GBI has no leads on skeleton found in Peach County. How do they investigate?
Medical examinations have resulted in no leads or identifying information two months after a human skeleton was found in Peach County, according to the Peach County Coroner’s Office.
The Georgia Bureau of Investigation’s Medical Examiner’s Office was working to exhaust all leads, according to Peach County Coroner Kerry Rooks and Ashley Garrish, the office’s director of medical operations. When investigators can’t identify remains, they may step away from the case, but it doesn’t close.
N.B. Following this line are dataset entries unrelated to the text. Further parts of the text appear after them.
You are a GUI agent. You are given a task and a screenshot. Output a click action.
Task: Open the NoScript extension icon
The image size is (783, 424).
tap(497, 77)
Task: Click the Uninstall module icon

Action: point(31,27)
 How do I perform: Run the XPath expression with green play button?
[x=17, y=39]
“A case of unidentified remains is not considered closed until the remains have been identified and returned to the family or others for final disposition,” Garrish told The Telegraph in an email. “A case may not be actively worked at all times, when all leads have been exhausted, but the case will not be ‘closed’ and will be reassessed as new technology becomes available.”
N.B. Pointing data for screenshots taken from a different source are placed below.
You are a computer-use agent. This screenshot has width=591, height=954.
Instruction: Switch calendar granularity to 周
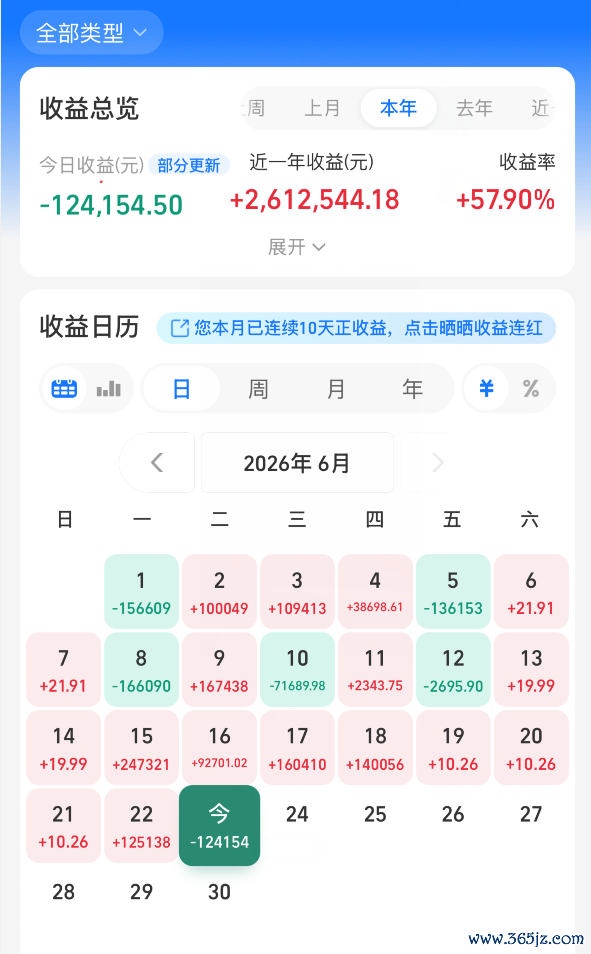pyautogui.click(x=258, y=388)
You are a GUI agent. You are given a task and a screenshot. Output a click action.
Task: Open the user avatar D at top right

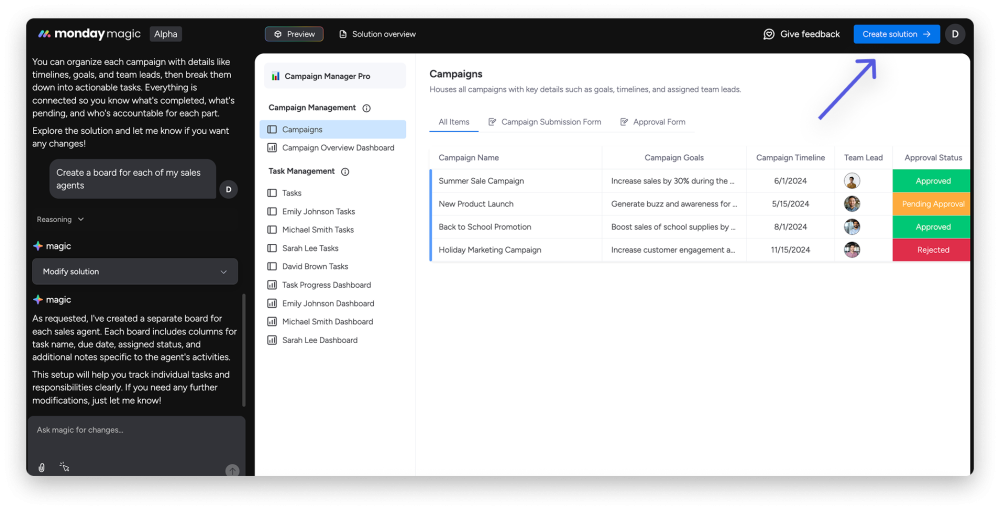(x=955, y=34)
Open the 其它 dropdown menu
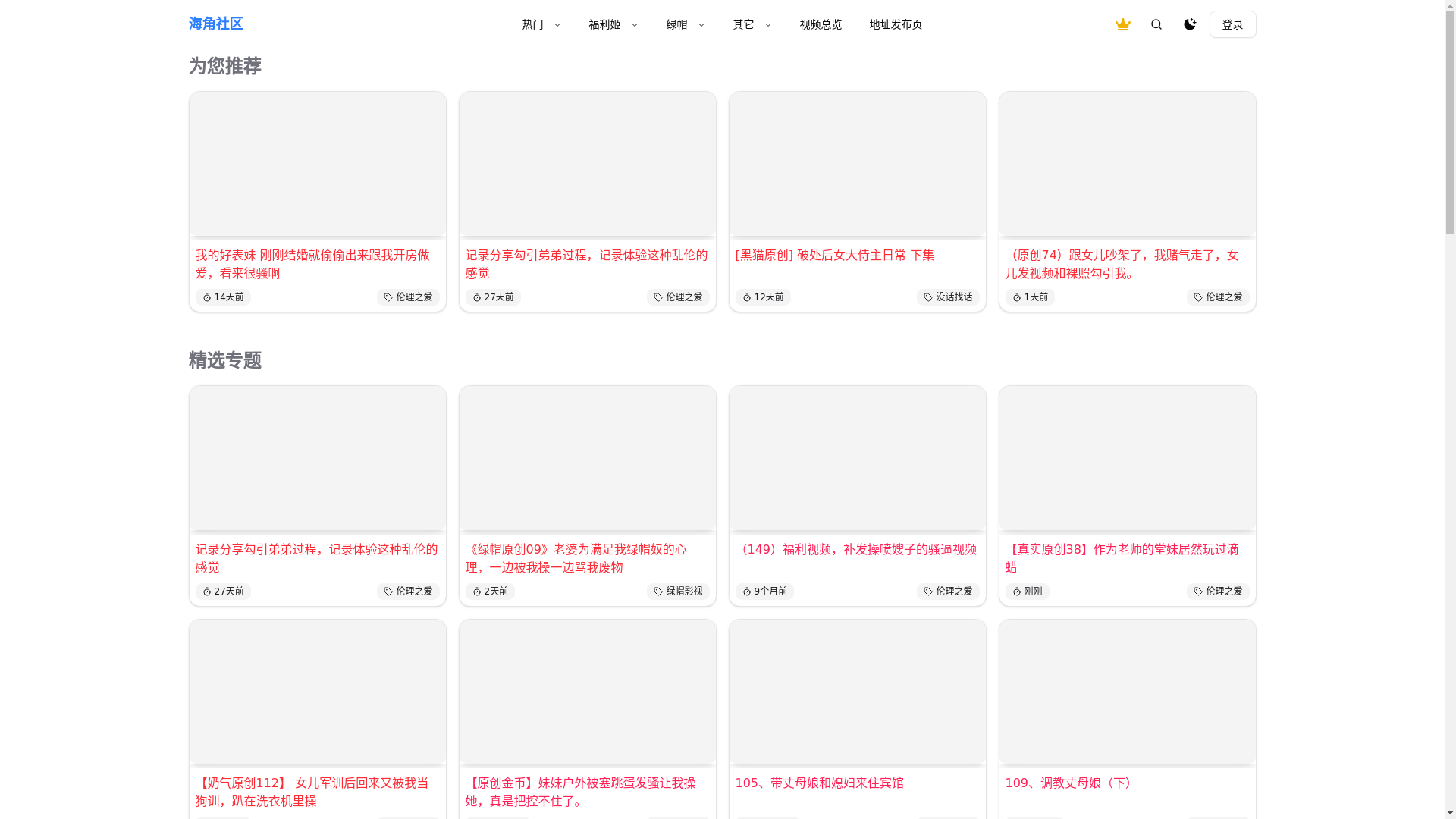 pyautogui.click(x=752, y=24)
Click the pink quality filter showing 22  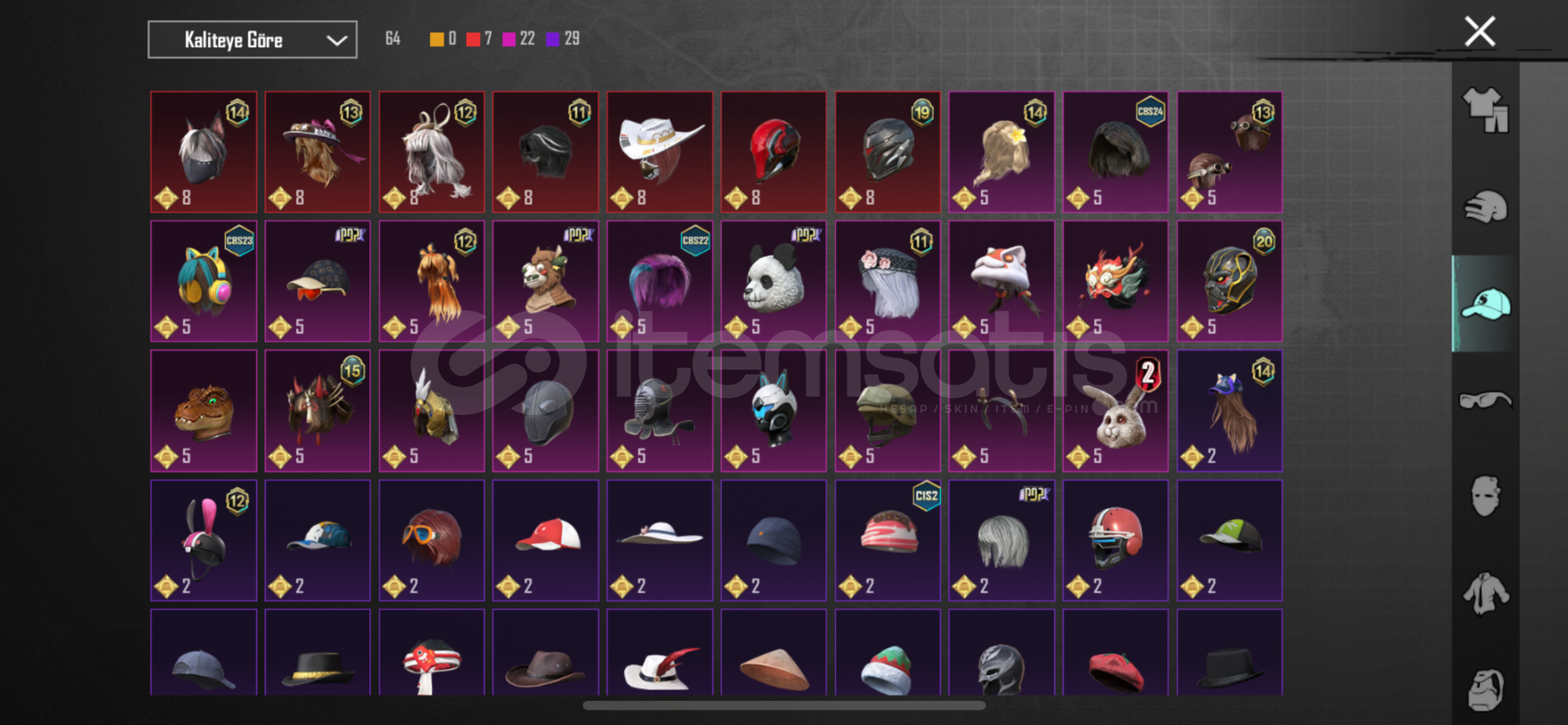[519, 39]
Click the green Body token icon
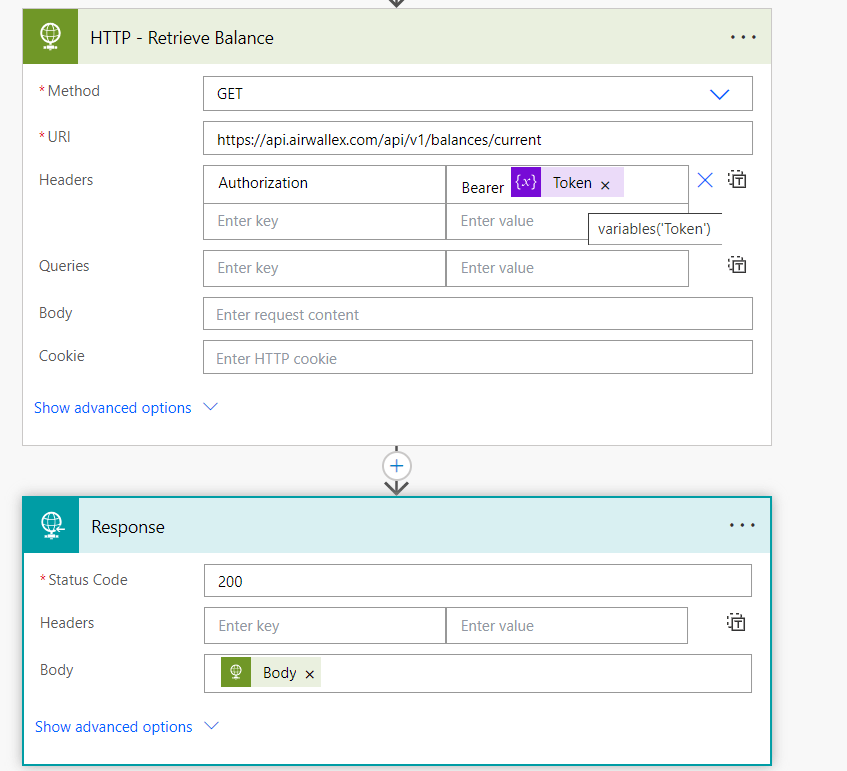 pos(236,673)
Investigators still did not know any details about the person, and how or when they died, as of Tuesday.
The remains were sent to the Medical Examiner’s Office days after a skeleton was found on May 6, on the side of Interstate 75.
Anthropology and autopsy exams were inconclusive and DNA results were still pending, according to Peach County Coroner Kerry Rooks. It’s “rare” for anthropology and autopsy exams to not lead to any identifying details, he said.
Those exams can help investigators find “any general race, sex, age (and) height estimates … as well as scars, past surgeries or other unique medical conditions,” Garrish said.
A few people called “to see if it was some of their family, but it wasn’t,” Rooks said.
The GBI will hold the skeleton at least for months until it gets permission or instruction on how to handle the remains.
“It takes a while. (The GBI) keeps the DNA, and eventually we’ll either get permission to cremate or whatever,” Rooks said. “They’re not fixing to be done all year long or longer.”
Garrish did not confirm if further steps have been taken to investigate the person’s identity.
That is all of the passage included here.